Consideration of these and other questions in your thinking around a youth council are critical if we are to close the intentions-to-practice gap. But, understand that you may not initially have all of the answers. This is not a prescription or a static plan. Over time, however, from the start of a council to a year-end reflection to a complete revamping after many years, addressing these issues and questions will help you ensure your best intentions are met with best practices.
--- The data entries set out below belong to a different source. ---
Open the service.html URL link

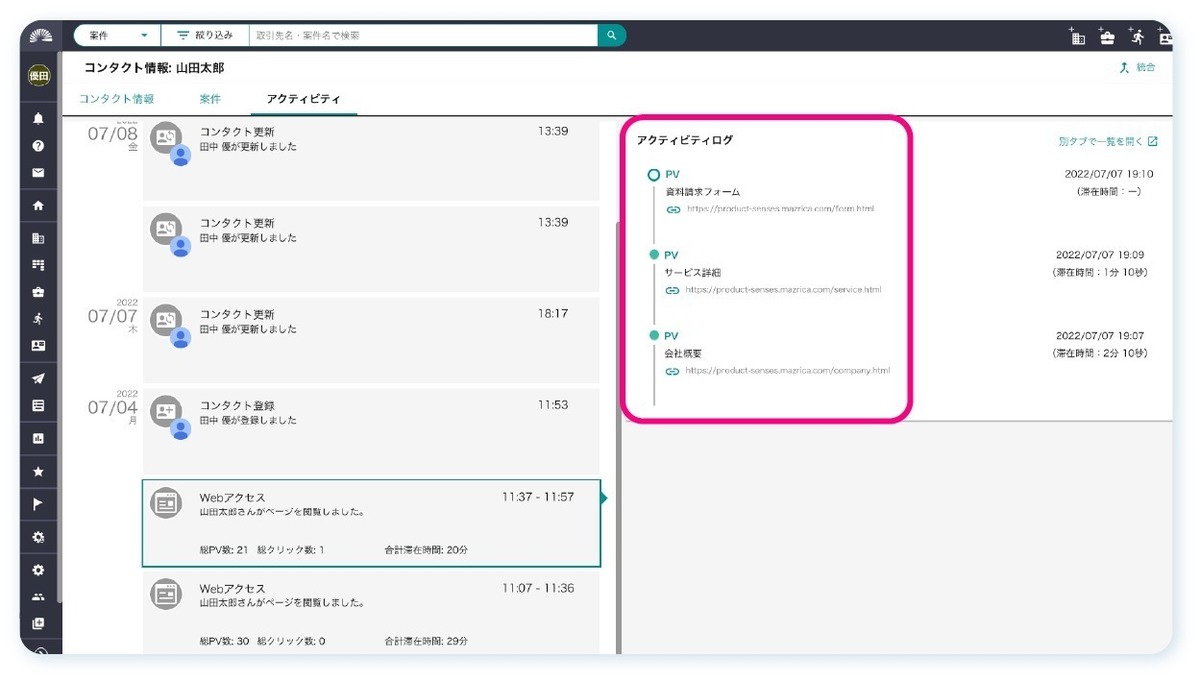782,290
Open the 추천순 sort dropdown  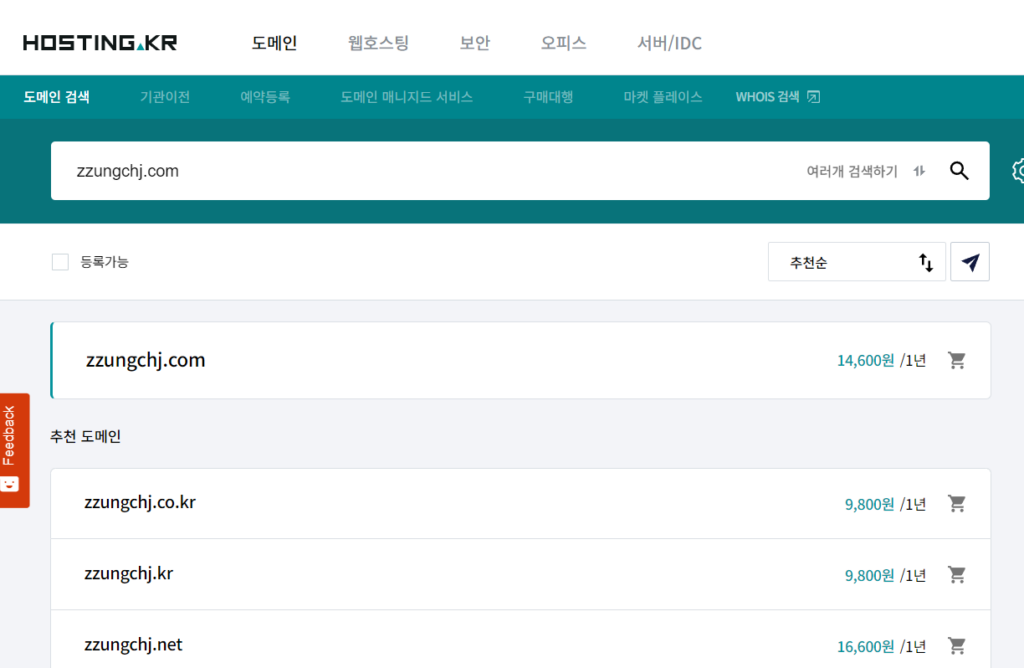click(856, 262)
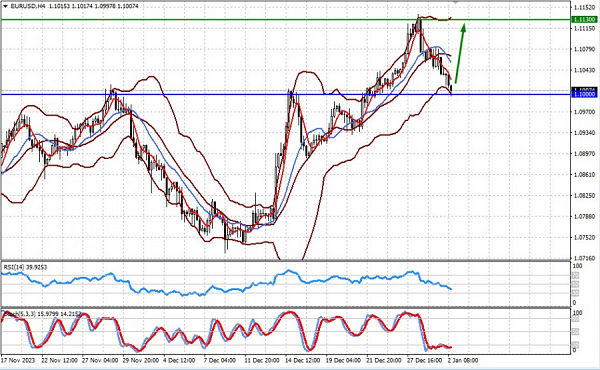The height and width of the screenshot is (370, 600).
Task: Click the 1.11520 price scale label
Action: [585, 7]
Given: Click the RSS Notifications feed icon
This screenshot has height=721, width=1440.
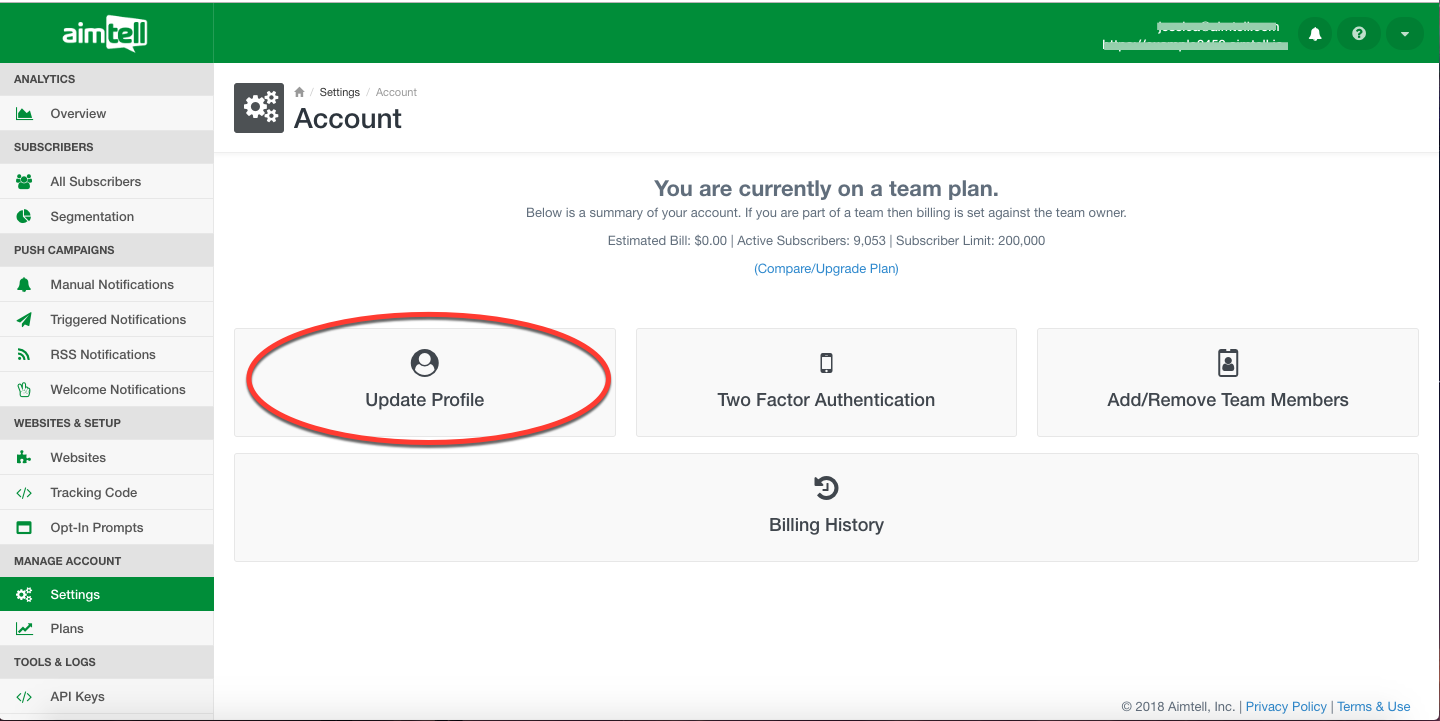Looking at the screenshot, I should coord(25,355).
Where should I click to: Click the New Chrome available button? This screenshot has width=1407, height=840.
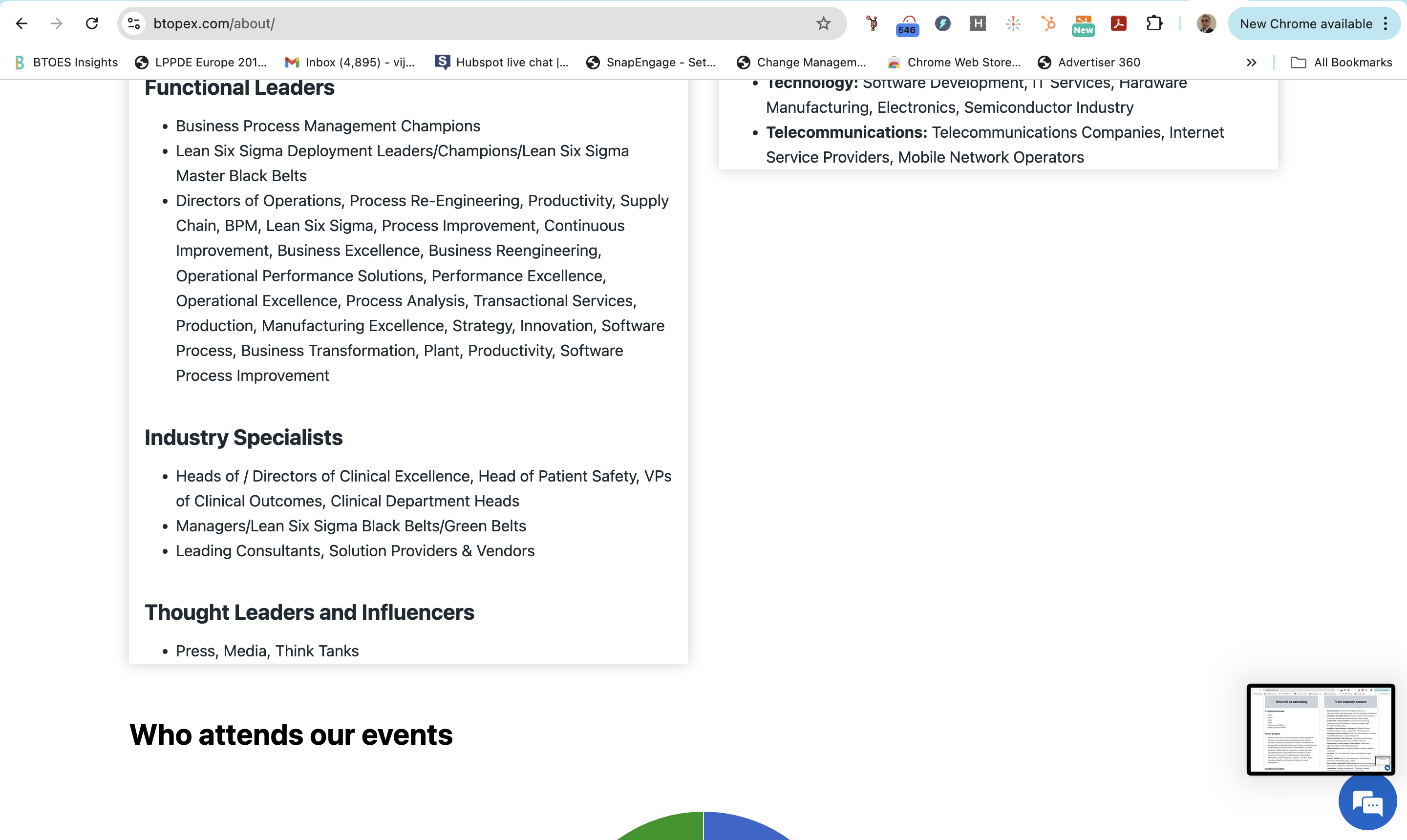[x=1305, y=24]
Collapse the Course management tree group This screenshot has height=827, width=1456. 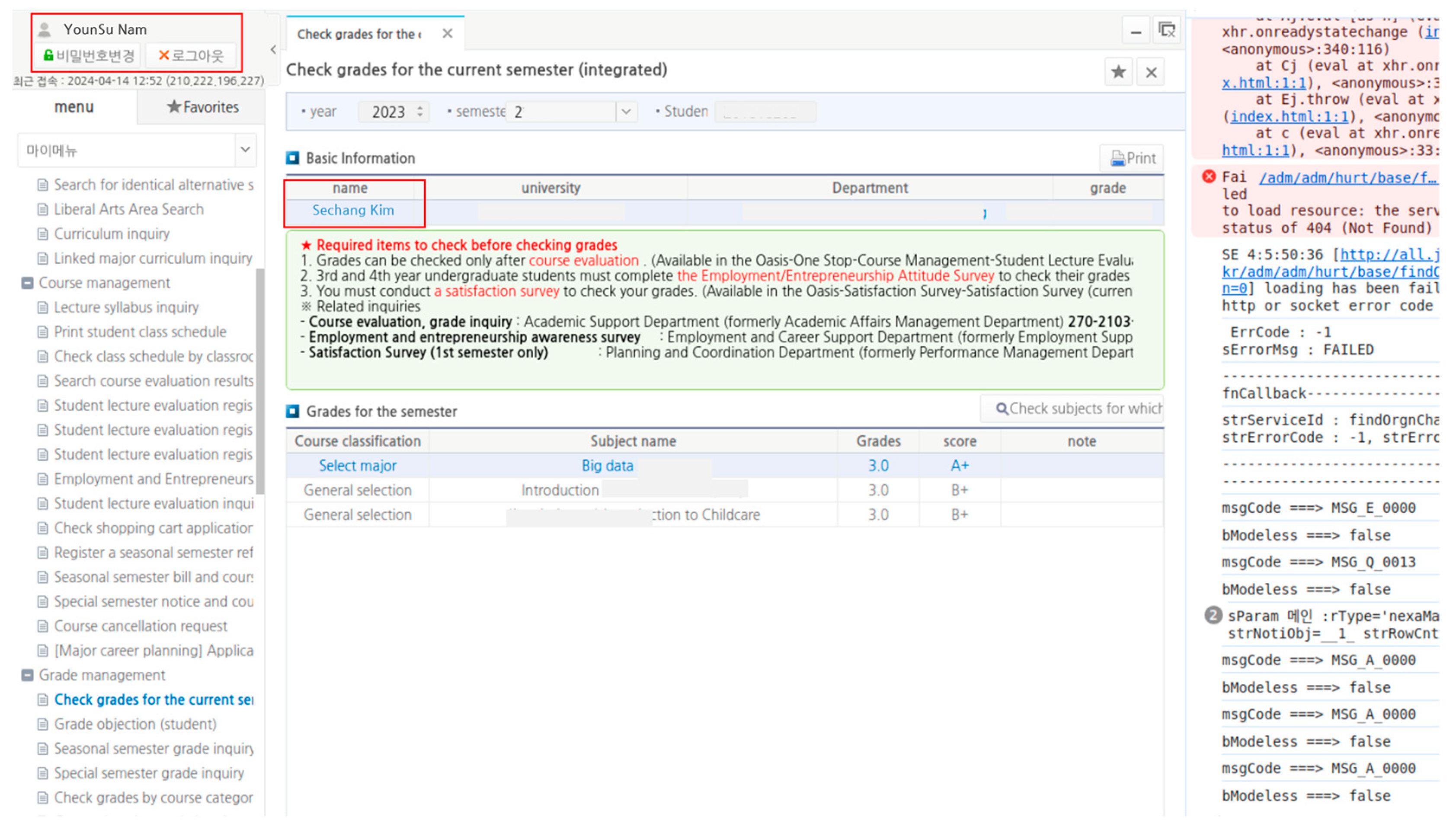click(27, 283)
Finally, we also must understand that the “youth council” is only one of many options for engaging young people in your work. If the council model does not match your core strategy or your staff capacity or you just don’t have the funding to do the quality work to answer these questions, that’s OK. Don’t start a council. Be creative. Use some of these and other criteria and questions to find something that will work for you that is strategic, sustainable, and meaningful youth engagement. This is the goal; the council is just one of practically infinite strategies for getting there.